EXERCISE MATERIALS:

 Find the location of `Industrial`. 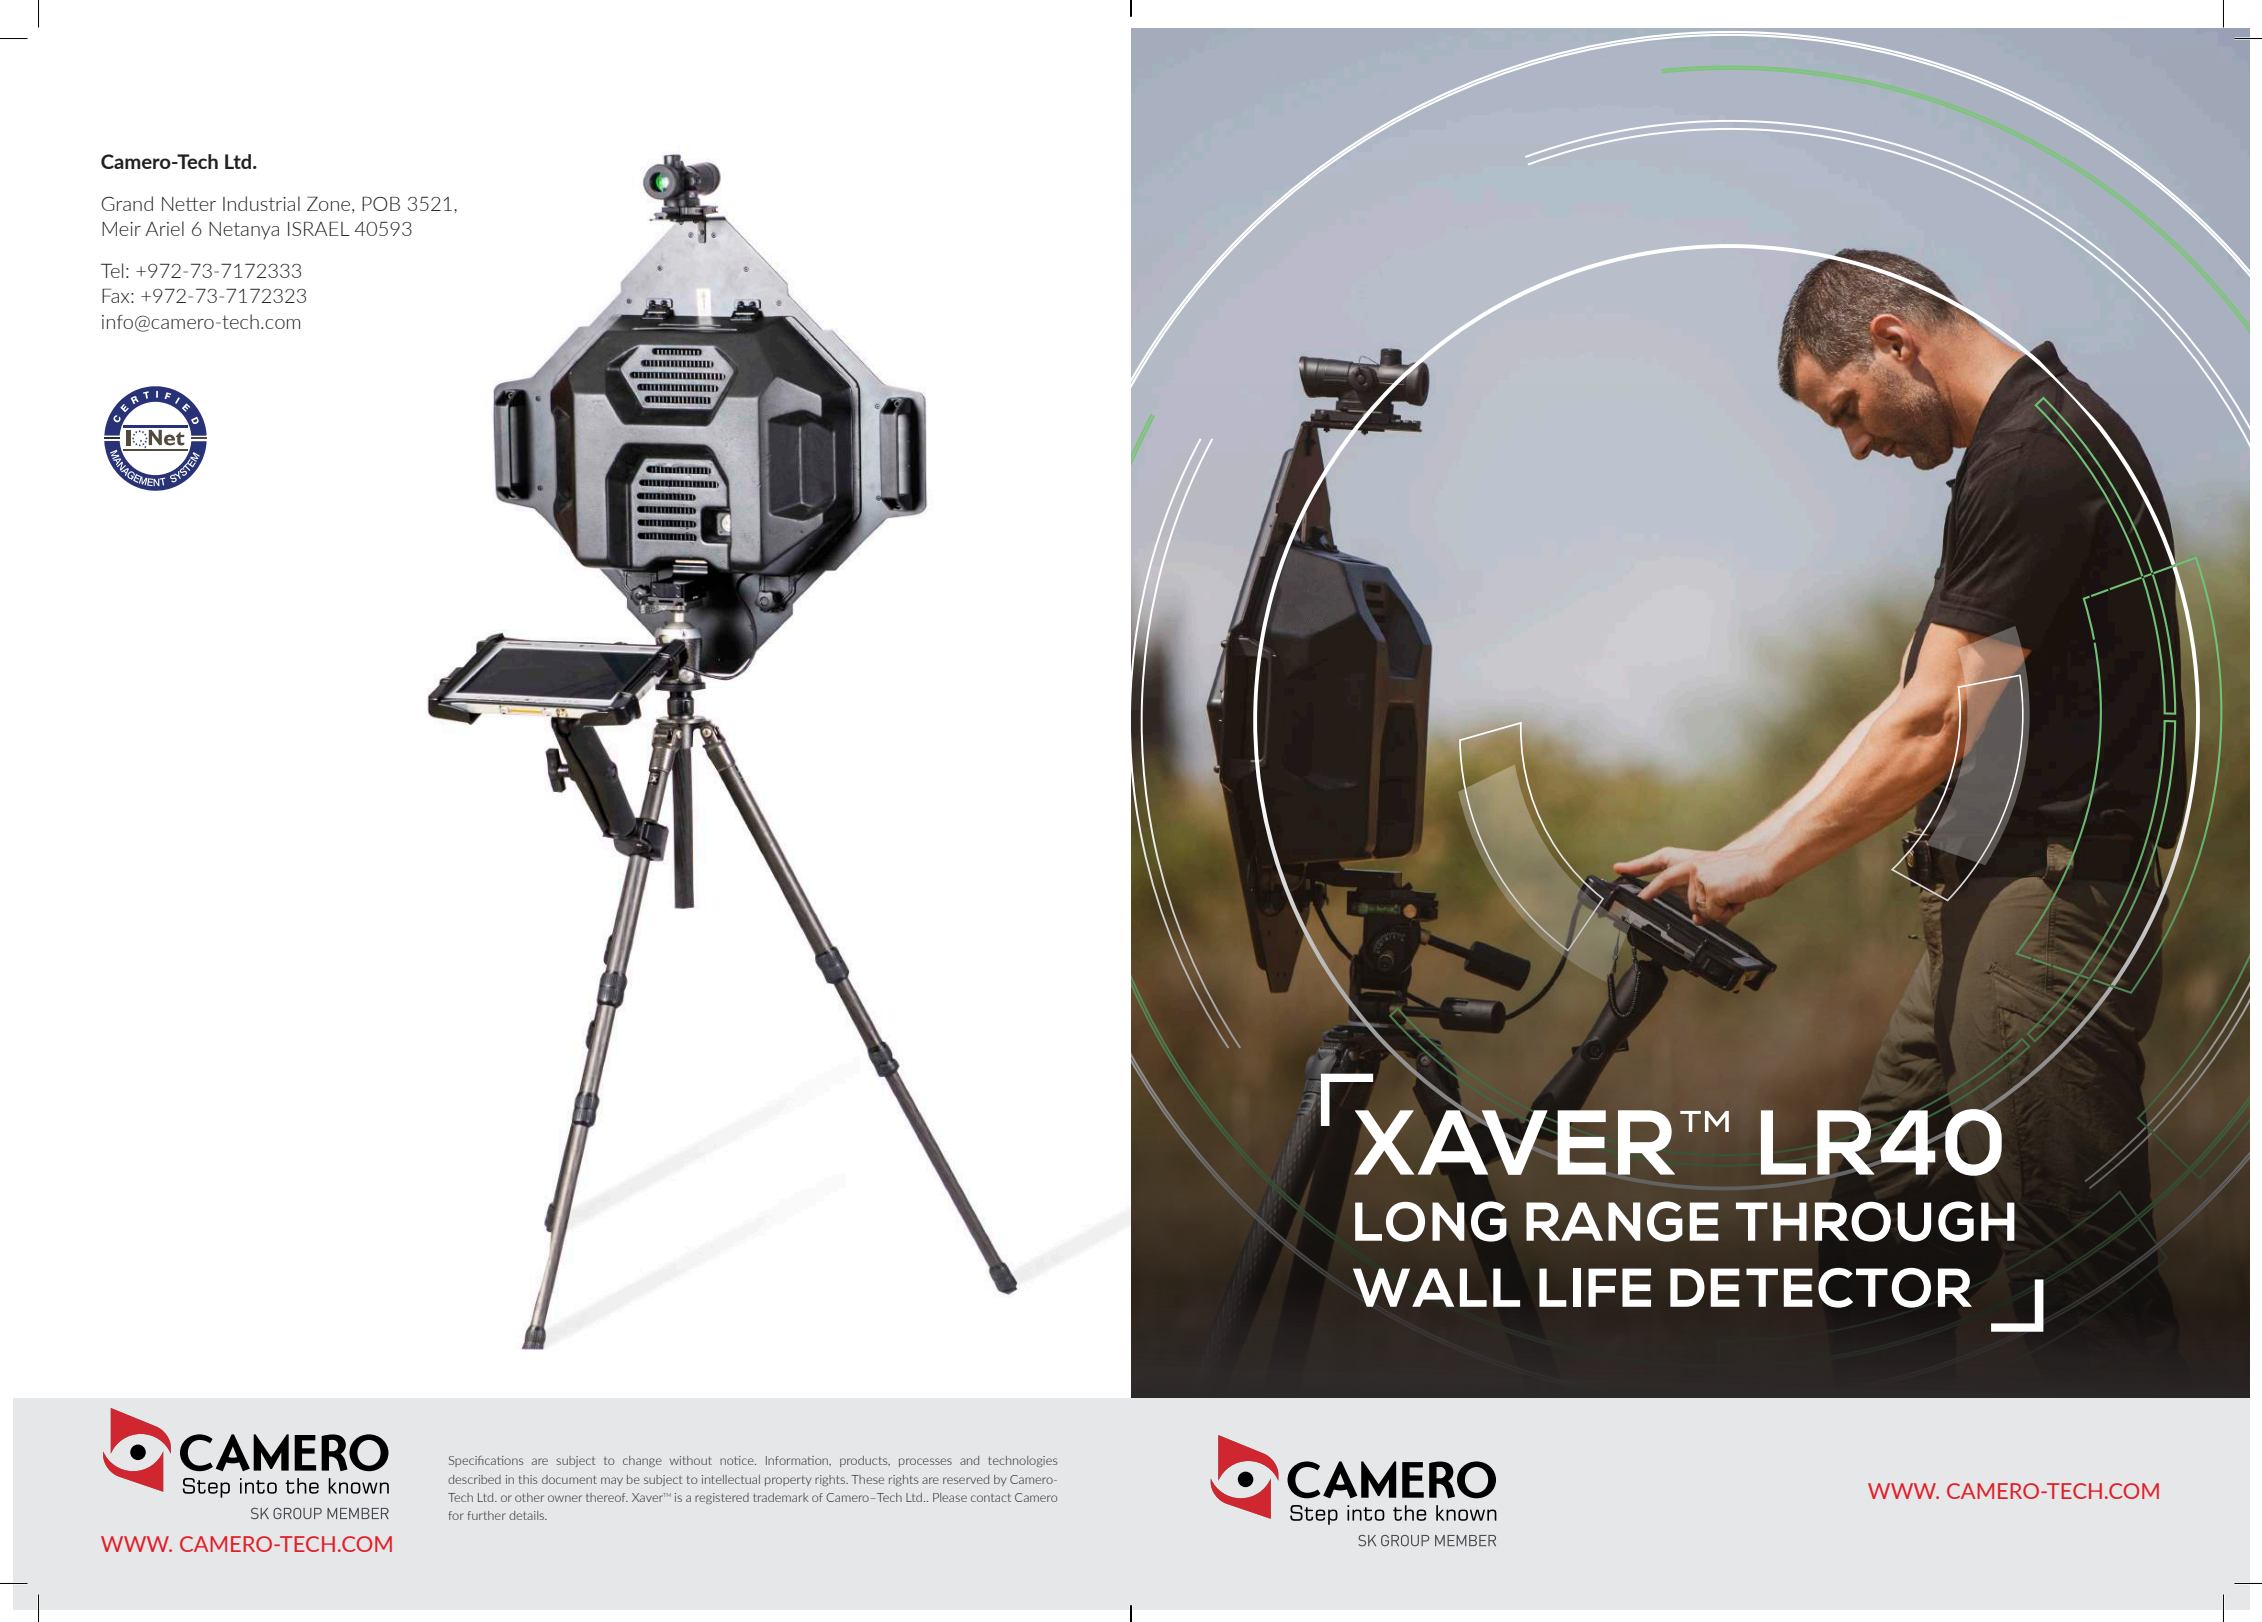

Industrial is located at coordinates (261, 203).
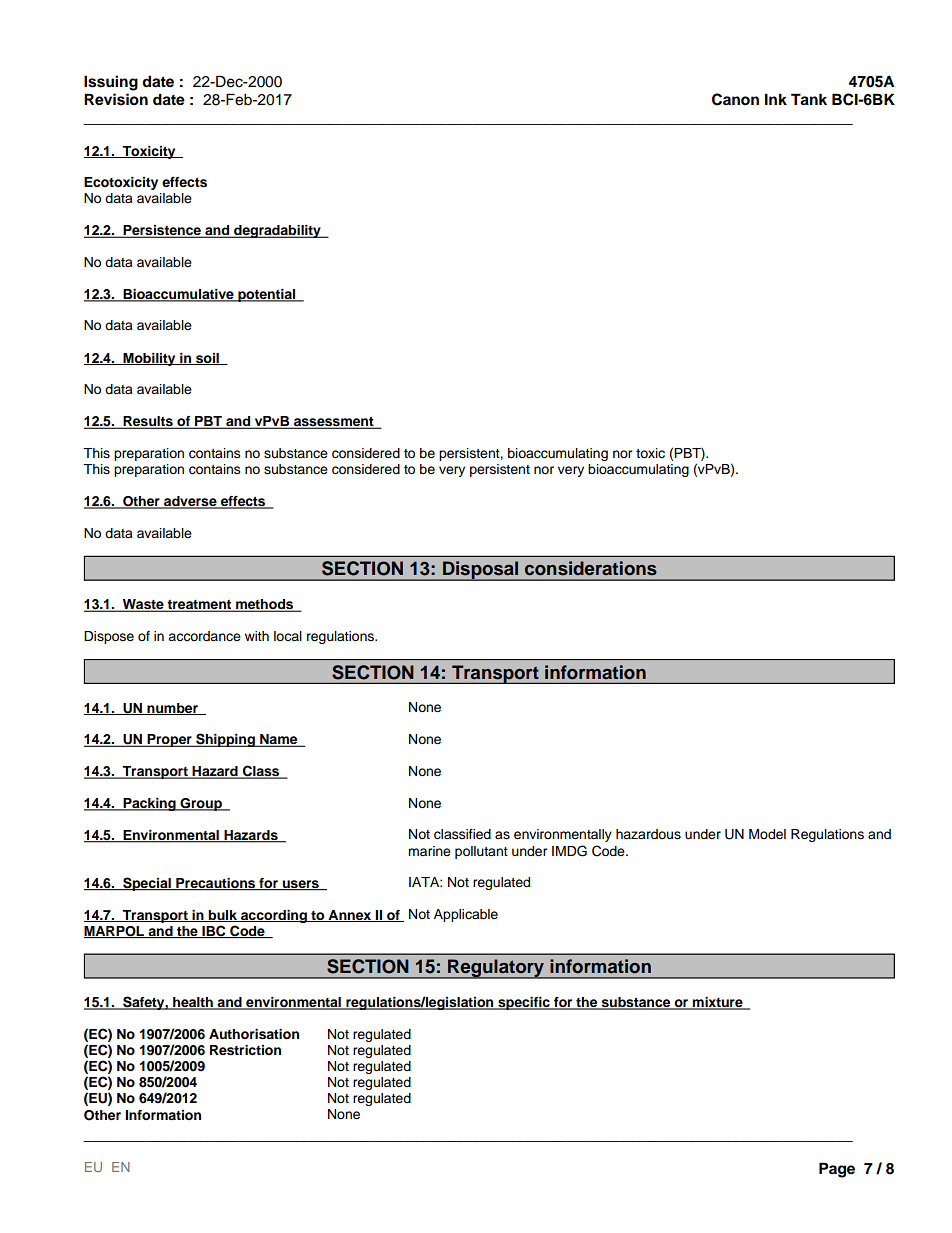  What do you see at coordinates (524, 1003) in the screenshot?
I see `specific` at bounding box center [524, 1003].
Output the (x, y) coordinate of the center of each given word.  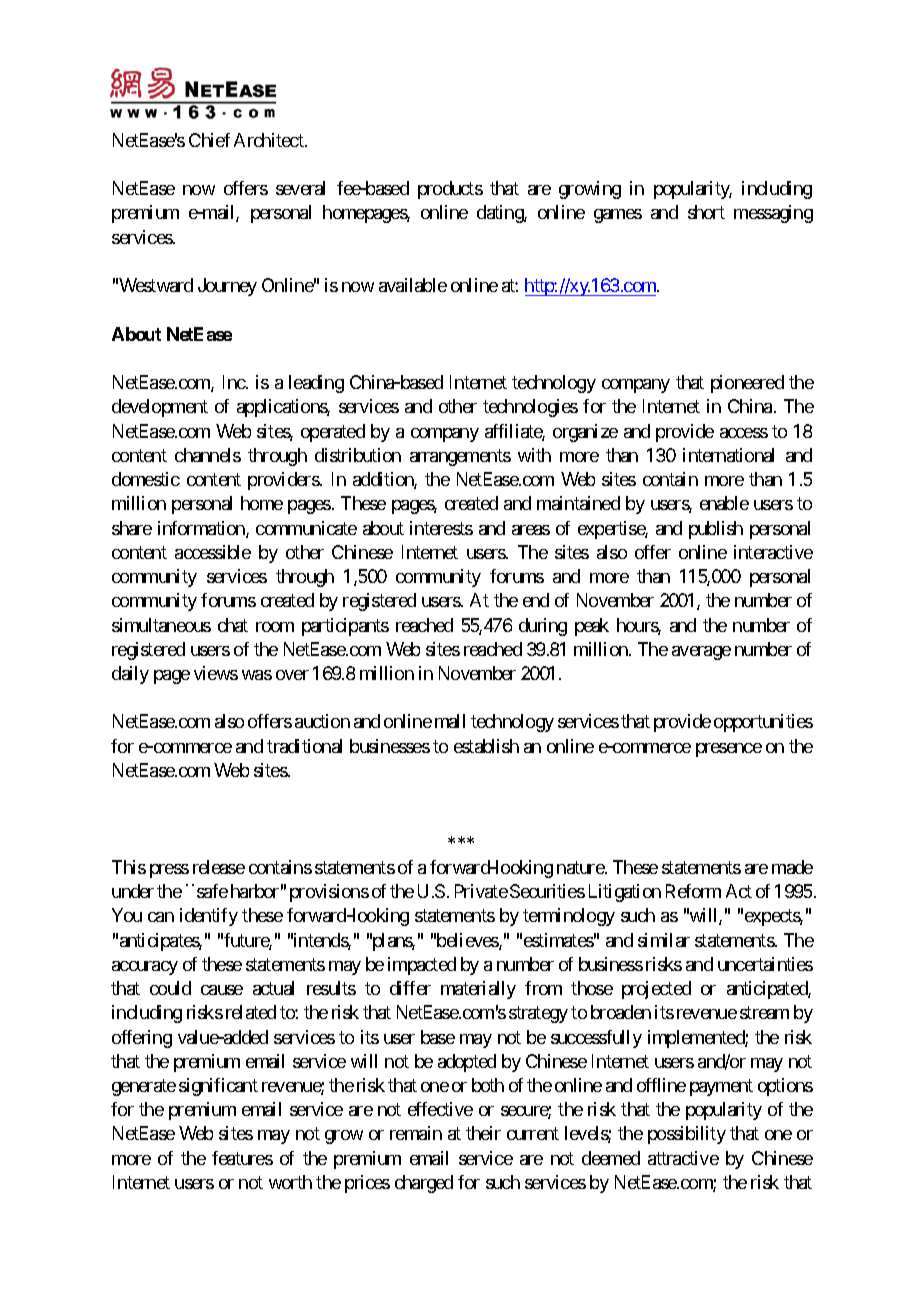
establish (486, 746)
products (450, 190)
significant (218, 1087)
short (706, 212)
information (202, 529)
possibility (687, 1135)
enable (724, 503)
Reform (693, 891)
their (483, 1133)
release (219, 867)
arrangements (460, 457)
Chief (209, 140)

EXERCISE BRIEF: Please write out the records above word for word, leaving out the pictures.

TASK ANSWER:
 Find the location of `Industrial`. 

Industrial is located at coordinates (261, 203).
  What do you see at coordinates (524, 1003) in the screenshot?
I see `specific` at bounding box center [524, 1003].
Output the (x, y) coordinate of the center of each given word.  
establish (486, 746)
products (450, 190)
significant (218, 1087)
short (706, 212)
information (202, 529)
possibility (687, 1135)
enable (724, 503)
Reform (693, 891)
their (483, 1133)
release (219, 867)
arrangements (460, 457)
Chief (209, 140)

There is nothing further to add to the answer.